Studies show that regular exercise helps to alleviate stress, lessen anxiety, and improve mild to moderate depression. In some cases, vigorous activity is more effective than medication or therapy, making exercise a first course treatment in matters of emotional health. Parents should encourage their children to play actively and participate in organised sports, making fitness a family priority. Not only does exercise help kids and teens to deal effectively with stress, but it can enhance their confidence and self-esteem, important issues during childhood when a sense of self is being developed.

Families that Play Together…

There is a lot of truth to the old saying, “Families that play together, stay together.” Today’s families are busier than ever, with even children feeling the pressures associated with performance expectations and over-scheduling. Oftentimes, family members have so many commitments that family time is a rare pleasure, rather than an everyday part of life. Unfortunately, this disconnect can have a significant effect on children and teens, who may feel distanced from the very people who love them the most. Families that make time to play actively together benefit in a number of ways. Obviously, families who make exercise and fitness priorities are inclined to be physically healthier than those who do not, but the pay offs do not end there. Spending time together helps to build strong emotional ties and reassures children that they are high on their parents’ list of priorities, making them feel valued.

Emotions and Brain Chemistry

Emotions can be effected by brain chemistry, and exercise has a direct effect on brain chemistry. It stands to reason, then, that exercise (or the lack thereof) can alter emotions. All activity, from short bursts of intense exercise to moderate aerobic workouts can raise levels of “feel good” endorphins, as well as adrenaline, serotonin, and dopamine. These chemicals can elevate mood and offer kids who exercise a mental boost. Additionally, even moderate exercise can improve sleep quality, making kids feel more well-rested, energetic, and alert. Anxiety is becoming more commonplace amongst people of all ages, including kids and teens, but exercise is known to help relieve tension and lower anxiety levels or at least make anxious feelings more manageable. Certain types of workouts such as yoga and Pilates are especially useful for promoting relaxation and alleviating stress.
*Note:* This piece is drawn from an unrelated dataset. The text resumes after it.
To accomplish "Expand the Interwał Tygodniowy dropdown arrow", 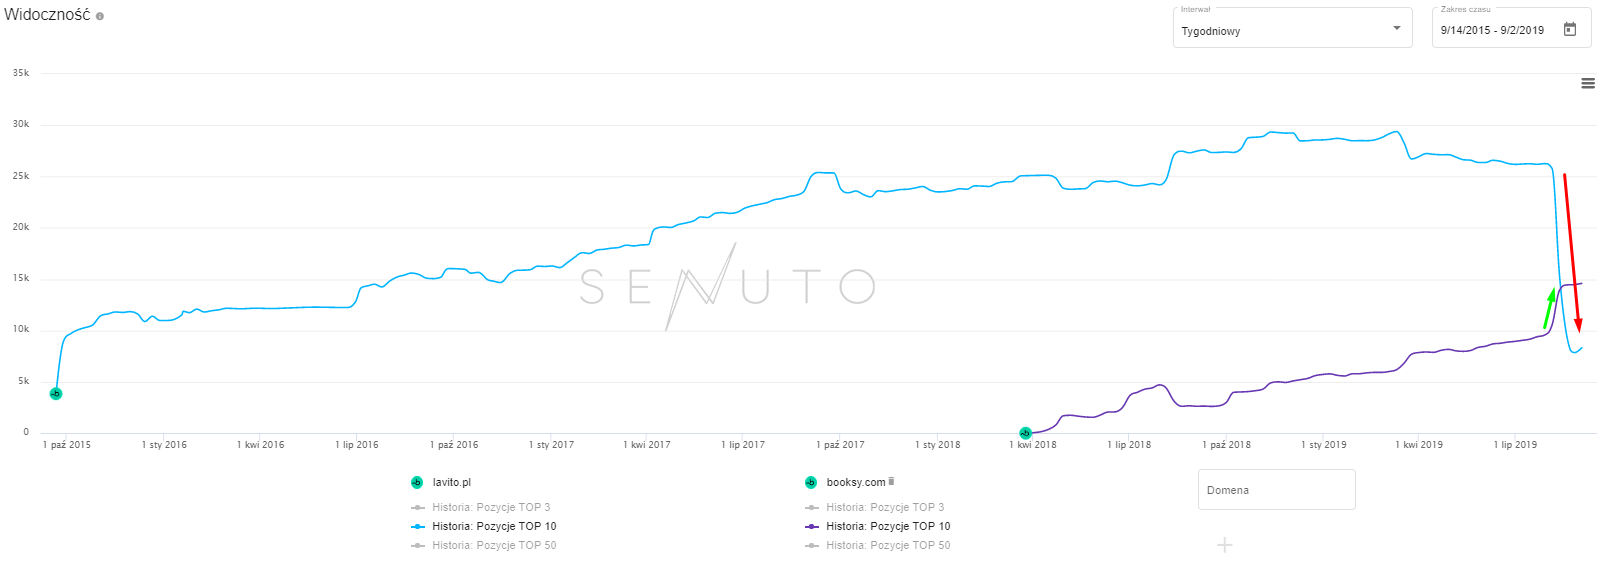I will coord(1397,28).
Self-Confidence and Body Image

In addition to offering relief from unpleasant emotions, regular exercise can help kids and teens to improve their self-image and boost confidence. Many kids today are plagued by body image issues, constantly comparing themselves to peers and even celebrities. Of course, when growing kids, who do not yet have the maturity to understand that the images they see on television, in movies, and on the covers of glossy magazines are not realistic or even honest portrayals of actual people, they often feel inadequate, nonetheless. Kids who participate in sports or other forms of exercise have the opportunity to develop strong, healthy bodies, making them less inclined to worry excessively about how they measure up to others.